Не отпускают, тянут. Свет всё ярче, грохот оглушительнее. Лица чётче, расплываются только по краям: Нейрор, Лангер, Анет, Шеллер… Что тут Ирошка забыл? Да всё равно, лишь бы в покое оставили, отпустили на глубину.
– Геморрагический… Кровоизлияние… Правая доля…
Слова знакомые, но бессмысленные, смешные даже. Из темноты всплывает сочная арбузная долька, сочащаяся соком. Сквозь туман видится озеро – красное. Но всё выжигает безжалостный белый свет.
Знакомо и успокаивающе помаргивает проекция – где-то сбоку, не разглядеть, что там. Гулко и равномерно бьётся над ухом чьё-то сердце, попискивают под завязку заряженные кристаллы. И снова сияние. Наверное, это Хаос. Значит, Хаос из света соткан. Нет, есть в этом что-то неправильное, но не понять что.
И снова лица: Нейрор, Май, Бэра – зарёванная, но как всегда прекрасная. Может, она Дева Луна? Варосы – оба. У младшего голова перевязана. Ну да, он же с дракона упал! Она же сама гордость империи оперировала. Или… Кажется, что-то ещё было. Неинтересно, надо в темноту.
Не отпускают, тянут за крючок. Голоса, голоса, голоса. Почему их так много? Никого не должно быть рядом. Она всегда одна. В темноту.
Опять свет. Уже не такой яркий, почти терпимый. Ровно, как барабан, бьётся над ухом сердце. Нейрор держит за руку, наклонился, смотрит.
– Ну всё, отдохнула и хватит. Возвращайся, слышишь, Кассел?
«Слышу, не ори ты так!» – хотела сказать, но, кажется, только подумала. В голове каша, мысли скользкие, как речная илом покрытая рыба. Ухватить бы, но они дают лишь прикоснуться к себе, дразнят и – фьють! – в глубину.
– Отлично! – интересно бы знать, чему он так радуется? – Ты помнишь, как тебя зовут?
Точно, что-то же случилось. В аварию попала?
– Кассел… Дира Кассел.
Почему-то получилось: «Каал… Диа Каал».
Слова выговариваются странно, а левая сторона лица вообще не чувствуется, будто отлежала. И вроде бы за щекой слюна скапливается. А, может, даже и течёт?
– Тихо, Дира, не дёргайся. Это всего лишь парез[1]. Восстановишься.
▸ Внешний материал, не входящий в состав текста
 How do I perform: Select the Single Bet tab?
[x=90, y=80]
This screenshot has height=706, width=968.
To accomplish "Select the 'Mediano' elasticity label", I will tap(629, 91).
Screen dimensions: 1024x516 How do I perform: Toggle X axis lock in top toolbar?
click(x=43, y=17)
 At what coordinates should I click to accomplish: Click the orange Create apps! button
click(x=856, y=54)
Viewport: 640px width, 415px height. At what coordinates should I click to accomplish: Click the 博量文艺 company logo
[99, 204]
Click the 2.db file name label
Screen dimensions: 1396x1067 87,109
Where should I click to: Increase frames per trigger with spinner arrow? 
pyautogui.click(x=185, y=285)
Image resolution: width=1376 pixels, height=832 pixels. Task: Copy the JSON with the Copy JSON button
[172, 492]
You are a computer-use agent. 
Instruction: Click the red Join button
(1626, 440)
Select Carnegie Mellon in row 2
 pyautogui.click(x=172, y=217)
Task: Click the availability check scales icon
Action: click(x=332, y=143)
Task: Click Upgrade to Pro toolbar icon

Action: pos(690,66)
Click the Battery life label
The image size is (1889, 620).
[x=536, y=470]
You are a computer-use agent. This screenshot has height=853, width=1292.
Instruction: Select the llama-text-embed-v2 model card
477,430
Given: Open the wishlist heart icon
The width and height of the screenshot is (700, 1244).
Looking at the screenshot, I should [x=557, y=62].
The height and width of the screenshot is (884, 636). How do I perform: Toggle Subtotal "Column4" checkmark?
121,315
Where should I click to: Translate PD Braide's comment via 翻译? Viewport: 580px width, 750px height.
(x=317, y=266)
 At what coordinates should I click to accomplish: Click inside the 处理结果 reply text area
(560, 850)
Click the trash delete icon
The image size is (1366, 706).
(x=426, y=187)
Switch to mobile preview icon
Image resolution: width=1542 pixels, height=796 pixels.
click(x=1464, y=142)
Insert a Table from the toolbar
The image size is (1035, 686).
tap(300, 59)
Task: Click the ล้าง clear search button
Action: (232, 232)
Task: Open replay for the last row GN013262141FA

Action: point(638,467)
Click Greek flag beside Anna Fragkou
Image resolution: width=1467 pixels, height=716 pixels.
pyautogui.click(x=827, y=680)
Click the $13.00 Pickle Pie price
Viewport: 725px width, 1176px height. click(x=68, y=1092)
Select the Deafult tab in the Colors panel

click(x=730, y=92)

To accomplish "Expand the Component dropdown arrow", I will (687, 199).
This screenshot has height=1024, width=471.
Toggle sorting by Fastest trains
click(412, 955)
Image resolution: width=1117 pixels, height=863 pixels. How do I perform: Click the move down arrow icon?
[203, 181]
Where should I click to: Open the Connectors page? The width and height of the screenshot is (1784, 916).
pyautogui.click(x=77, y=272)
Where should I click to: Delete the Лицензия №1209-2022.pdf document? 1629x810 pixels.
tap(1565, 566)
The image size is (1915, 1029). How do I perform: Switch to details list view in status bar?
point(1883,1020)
Парез?! Левая рука будто тонну весит, её приподнять с кровати – уже подвиг. А пальцы в кулак сжать и вовсе не получается. Ногу в колене согнуть выходит, а вот дальше никак.
– Не паникуй. Всё восстановится, – и голос такой спокойный-спокойный.
Вроде бы она где-то это уже слышала. Или сама говорила? Ужас с головой накрывает одеялом, душит, на самом деле душит, воздуха не хватает.
– Хорошо, поговорим, когда проснёшься.
Темнота, благословенная темнота.
И снова её наверх дёргают. К кошмару, к потере всего, к неподчиняющейся руке, к побулькивающей каше, мозги заменившей, к перекошенной слюнявой физиономии. Доктора Кассел больше нет. А, значит, и Диры нет. Она никто!
– Уйи… – даже одно простое слово выговорить неспособна!
Март уходит, он не спорит. Но постоянно возвращается. Теребит, требует чего-то. Зачем? Что может сделать тот, кого нет? Вяло жующее, гадящее под себя… ничто.